I don't want to have to resort to hacking in some flags indicating that the values have been updated, as this would make the data logging hang for readings and not have the correct timestamp. I am aware that a computer is not a real time system, but timestamps should be regular and correct to a few ms.

_____________________________
- Cheers, Ed

F._Schubert · ‎04-15-2010

Just some ideas:

* timestamp each reading

* Instead of logging the timestamp to the file, you can raise a flag 'Old data' or the like. I think the OPC protocol has some flag that indicates how new/recent any value is. Maybe you want to copy it from this standard.

* In such scenarios, I'd just have the readings broadcasting the data via a notifier all the time instead of the temproary callback notifier. The logger (or whatever) just goes through the list of notifiers and takes the most recent value.

Felix

yenknip · ‎04-15-2010

Cheers Felix, I reckon my best bet would be to broadcast.

I do think it's a bit of a shame that there is always lots of help for those learning a programming language, but it dwindles a bit once you need guidelines on how to design a large system 😞 I guess it is largely to do with needing to know the problem intimately before designing the system, so casual aid is a lot more difficult

_____________________________
- Cheers, Ed

Mark_SAI · ‎04-19-2010

Hi,

Following Felix's excellent comments, I thought about pointing you towards this page, if you haven't already seen it! It doesn't discuss anything specifically but I noticed your comment about information on large system development and its very true and perhaps the link and the links inside the link will help.

ST5 · ‎04-19-2010

I don't know your (Labview) Knowledge, neither what you already have.

An advice I can give you, keeping in mind that:

-it's an experimental setup

-auto reconnect can be needed

-there are multiple I/O connection

-multi user, but one programmer

-...

Instead of initialising all connections only at the beginning of a program, it's better to make it possible everywhere, using a FSM (Finite state machine) for every connection.

When not, you could have to restart your program for every single connection breakdown.

How I do it: Enum-Typedef-Case, thats very known.

My cases contain ReadIniFile - ConnectionInit - Wait - TryToConnect - Connected - ConnectionError - Closedown

Depending on the state of the connection, the user interface, the measurement made, errors etc you can now easily/automaticly jump from one to another, reinitialising connections etc.

Success !

Ben · ‎04-19-2010

yenknip wrote:
Cheers Felix, I reckon my best bet would be to broadcast.

I do think it's a bit of a shame that there is always lots of help for those learning a programming language, but it dwindles a bit once you need guidelines on how to design a large system 😞 I guess it is largely to do with needing to know the problem intimately before designing the system, so casual aid is a lot more difficult

1) To get good feedback on architectures, an Architect is handy.

Did you take a look at the desings docs I posted in this thread (see reply #22) ?

2) Answering trivia questions about LV is something I can do ont the way too of from my breaks. Architectures takes some thought since no two apps are the same and there are an infiniate number of ways to implment them, not all of which are good.

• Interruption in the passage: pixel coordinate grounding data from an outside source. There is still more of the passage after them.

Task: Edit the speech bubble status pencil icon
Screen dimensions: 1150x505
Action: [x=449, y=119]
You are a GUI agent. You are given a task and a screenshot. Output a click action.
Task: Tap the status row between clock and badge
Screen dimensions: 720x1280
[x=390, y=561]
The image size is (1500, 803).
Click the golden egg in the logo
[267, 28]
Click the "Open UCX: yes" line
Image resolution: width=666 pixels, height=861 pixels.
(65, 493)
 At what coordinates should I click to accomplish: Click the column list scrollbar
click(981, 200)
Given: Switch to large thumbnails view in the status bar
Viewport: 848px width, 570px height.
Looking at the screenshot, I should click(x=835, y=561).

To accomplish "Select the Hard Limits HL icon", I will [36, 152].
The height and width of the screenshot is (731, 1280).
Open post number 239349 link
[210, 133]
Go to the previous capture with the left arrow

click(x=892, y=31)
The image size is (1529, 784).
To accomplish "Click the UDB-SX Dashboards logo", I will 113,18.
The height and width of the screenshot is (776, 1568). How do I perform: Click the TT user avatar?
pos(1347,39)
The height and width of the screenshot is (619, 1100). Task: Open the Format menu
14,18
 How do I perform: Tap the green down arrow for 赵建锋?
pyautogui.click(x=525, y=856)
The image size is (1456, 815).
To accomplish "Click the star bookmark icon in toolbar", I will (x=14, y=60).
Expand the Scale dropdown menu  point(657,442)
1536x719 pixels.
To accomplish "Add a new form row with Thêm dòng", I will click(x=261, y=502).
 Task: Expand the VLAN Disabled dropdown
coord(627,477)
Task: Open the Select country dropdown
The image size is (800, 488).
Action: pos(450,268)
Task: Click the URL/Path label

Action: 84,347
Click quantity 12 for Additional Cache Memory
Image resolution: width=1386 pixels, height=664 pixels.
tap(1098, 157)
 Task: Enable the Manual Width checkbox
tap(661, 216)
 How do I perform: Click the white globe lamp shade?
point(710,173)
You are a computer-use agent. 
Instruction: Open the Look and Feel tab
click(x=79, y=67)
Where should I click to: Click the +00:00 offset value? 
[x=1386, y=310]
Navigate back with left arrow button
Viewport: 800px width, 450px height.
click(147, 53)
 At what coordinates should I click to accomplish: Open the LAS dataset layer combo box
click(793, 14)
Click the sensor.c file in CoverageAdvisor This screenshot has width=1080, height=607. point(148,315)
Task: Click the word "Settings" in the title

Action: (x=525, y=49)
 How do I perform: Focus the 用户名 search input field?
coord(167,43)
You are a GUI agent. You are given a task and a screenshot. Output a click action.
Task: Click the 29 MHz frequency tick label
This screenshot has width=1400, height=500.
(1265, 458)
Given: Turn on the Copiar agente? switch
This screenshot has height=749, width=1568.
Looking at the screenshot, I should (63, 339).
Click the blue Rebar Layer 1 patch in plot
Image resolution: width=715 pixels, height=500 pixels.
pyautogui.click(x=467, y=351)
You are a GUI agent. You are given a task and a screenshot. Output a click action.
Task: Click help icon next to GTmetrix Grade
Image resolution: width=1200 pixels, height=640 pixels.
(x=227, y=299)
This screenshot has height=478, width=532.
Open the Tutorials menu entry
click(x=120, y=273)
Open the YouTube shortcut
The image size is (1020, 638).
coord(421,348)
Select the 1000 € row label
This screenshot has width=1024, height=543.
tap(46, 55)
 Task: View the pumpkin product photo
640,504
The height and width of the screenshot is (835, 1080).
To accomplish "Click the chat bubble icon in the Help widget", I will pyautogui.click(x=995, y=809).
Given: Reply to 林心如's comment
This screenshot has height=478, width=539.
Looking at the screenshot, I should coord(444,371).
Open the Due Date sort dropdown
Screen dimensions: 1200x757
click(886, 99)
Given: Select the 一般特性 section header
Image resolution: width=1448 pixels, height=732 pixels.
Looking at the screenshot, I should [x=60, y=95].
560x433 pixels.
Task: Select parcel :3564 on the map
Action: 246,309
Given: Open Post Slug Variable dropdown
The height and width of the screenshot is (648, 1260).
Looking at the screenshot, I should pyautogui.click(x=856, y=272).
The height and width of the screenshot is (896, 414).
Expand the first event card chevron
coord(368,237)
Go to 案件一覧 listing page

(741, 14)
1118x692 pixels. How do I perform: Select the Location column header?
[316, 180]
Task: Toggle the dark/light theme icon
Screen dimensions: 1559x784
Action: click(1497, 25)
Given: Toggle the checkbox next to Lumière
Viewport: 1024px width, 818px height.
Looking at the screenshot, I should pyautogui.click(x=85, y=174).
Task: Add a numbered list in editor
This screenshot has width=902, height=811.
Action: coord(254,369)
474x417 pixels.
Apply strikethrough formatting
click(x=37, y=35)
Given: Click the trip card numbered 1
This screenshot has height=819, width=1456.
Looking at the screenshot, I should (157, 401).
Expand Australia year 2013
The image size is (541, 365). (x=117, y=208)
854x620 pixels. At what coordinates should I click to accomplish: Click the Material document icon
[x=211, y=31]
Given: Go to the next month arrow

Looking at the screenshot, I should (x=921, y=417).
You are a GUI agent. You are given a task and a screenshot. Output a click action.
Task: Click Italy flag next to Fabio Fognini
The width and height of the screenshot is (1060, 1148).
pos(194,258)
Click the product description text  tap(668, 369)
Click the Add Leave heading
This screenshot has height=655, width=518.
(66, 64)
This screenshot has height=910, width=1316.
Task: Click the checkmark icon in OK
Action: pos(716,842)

3) Architectures are what I get paid to develop/implement so I am constantly watching myself to ensure I don't "give away the shop".

4) If you have a specific Q about the architecture please summarize the Q and I'll try to help out.

Ben

Retired Senior Automation Systems Architect with Data Science Automation LabVIEW Champion Knight of NI and Prepper LinkedIn Profile YouTube Channel

yenknip · ‎04-22-2010

Hi all, sorry for the delayed reply, I had a few days off 🙂

Mark, that's a great link to some sound software design theory

ST5, My current hardware controllers are based on a state machine as you described. The class holds any data regarding connection addresses and references. I would describe my structure as a queued-state-machine, because other parts of the software can queue actions to the controller to perform an action such as changing a COM port or enabling/disabling reading of an unused channel. Additional states I use include signal conditioning and limit checking.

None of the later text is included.